In April 2023, Trump-appointed Judge Matthew Kacsmaryk of the Northern District of Texas issued a preliminary ruling on the FDA case, invalidating the agency’s approval of mifepristone. The ruling sent shockwaves far beyond the world of reproductive rights, as it had major ramifications for the entire pharmaceutical industry, as well as the FDA itself; the ruling suggested that the courts could revoke a drug’s approval even after decades on the market.

The U.S. 5th Circuit Court of Appeals strengthened Kacsmaryk’s decision a week later, allowing the drug to remain on the market, but reversed FDA decisions in recent years that made mifepristone easier to prescribe and obtain. That decision limited the time frame within which this can be applied to the first seven weeks of pregnancy and jeopardized access to telemedicine and access to the generic version of the drug.

Following the 5th Circuit’s ruling, the FDA and Danco Laboratories sought emergency relief from the Supreme Court, asking the justices to maintain access until they could hear the case. In his legal filing, Danco aptly described the situation as “regulatory chaos.”

Scotus issued a temporary reprieve, maintaining the status quo; the court ultimately decided to hear the case in December 2023.

As all this unfolded, pro-abortion rights states across the country passed so-called “abortion rights” protect laws, which protects physicians who provide abortion care to pregnant patients in states where abortion is prohibited. This has allowed some providers, including the long-standing group Aid Access, which advocates for medication abortion, to mail abortion pills to people who requested them in states like Louisiana and Arkansas.
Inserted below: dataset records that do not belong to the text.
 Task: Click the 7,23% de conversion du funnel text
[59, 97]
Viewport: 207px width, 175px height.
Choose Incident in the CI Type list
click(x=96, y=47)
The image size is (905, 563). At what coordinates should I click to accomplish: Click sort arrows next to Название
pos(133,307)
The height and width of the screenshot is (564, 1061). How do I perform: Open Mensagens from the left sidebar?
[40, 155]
Although oral arguments before the Supreme Court begin on Tuesday, it will likely take months before a ruling is delivered. Court watchers suspect a decision will be made in June. With the US presidential elections in the fall, the ruling could become an important campaign issue, especially when it comes to access to abortion helped mobilize voters during the 2022 midterm elections.

If the Supreme Court agrees with the plaintiffs that mifepristone should be removed from the market, some in the pharmaceutical industry worry it will undermine the authority of the FDA, the agency charged with reviewing and approving drugs based on their safety and efficacy.
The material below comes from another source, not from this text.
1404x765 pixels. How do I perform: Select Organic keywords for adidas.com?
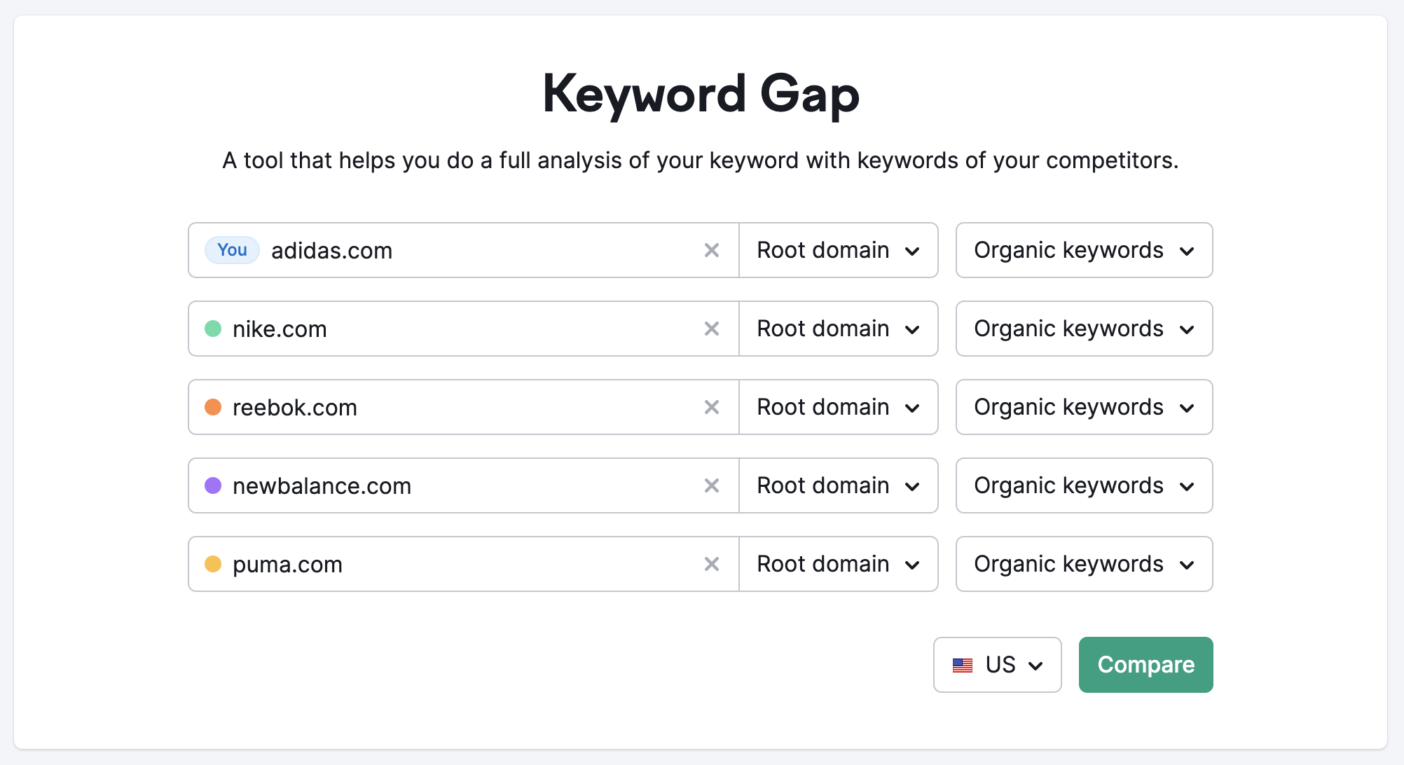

“This case is not about mifepristone,” said Elizabeth Jeffords, CEO of Iolyx Therapeutics, a company developing drugs for immune and eye diseases. Jeffords is a signatory to one amicus brief filed April 2023 in which 350 pharmaceutical companies, executives and investors came together to challenge the Texas court ruling.

“This case could easily have been about minoxidil against hair loss. It could be about Mylotarg against cancer. It could have been about measles vaccines,” Jeffords said. “This is about whether or not the FDA should be the scientific arbiter of what is good and safe for patients.”

Greer Donley, an associate professor of law at the University of Pittsburgh and a legal expert on abortion, doesn’t think it’s likely the court will completely revoke mifepristone’s approval. Instead, she sees two possible outcomes. The Supreme Court could dismiss the case or reverse the FDA’s 2023 decision to permanently eliminate the in-person provision requirement and allow abortion via telehealth. “This would be an even narrower decision than what the 5th Circuit did, but it would still be quite devastating for abortion access,” she says.